Banko and Etzioni ACL 2008

From Cohen Courses
Jump to navigationJump to search

Citation

M. Banko and O. Etzioni. 2008. The Tradeoffs Between Open and Traditional Relation Extraction. In Proceedings of the 46th Annual Meeting of the Association For Computational Linguistics (Columbus, Ohio, June 15 - 20, 2008). ACL Workshops. Association for Computational Linguistics, 28--36.

Online version

ACL Anthology

Summary

This paper discusses the trade off of traditional IE and open IE using the TextRunner system. The authors claimed that the relationship between standard IE systems and the new Open IE paradigm is analogous to the relationship between lexicalized and unlexicalized parsers. Also, this paper proposed to replace the Naive Bayes classifier in the original TextRunner system with the CRF model. The improved TextRunner system achieved similar precision as standard IE systems but with low recall in the evaluation. Thus authors proposed to combine the results from standard IE and open IE systems to improve the recall.

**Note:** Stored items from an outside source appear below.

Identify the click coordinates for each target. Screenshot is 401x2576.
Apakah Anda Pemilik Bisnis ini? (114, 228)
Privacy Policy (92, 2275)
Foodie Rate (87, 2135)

The features used to train the CRF is the same as the original TextRunner. The CRF implementation is from Mallet and they use OpenNLP to get POS and chunking information from the sentences.

To combine the results from the standard IE and open IE systems, the authors used stacking technique.

The evaluation data was from a previous paper (Bunescu and Mooney. ACL 2007).

Related papers

This paper was based on the original TEXTRUNNER that was described in Banko_et_al_IJCAI_2007. This work was compared with another open IE system, WOE, later in Wu_and_Weld_ACL_2010.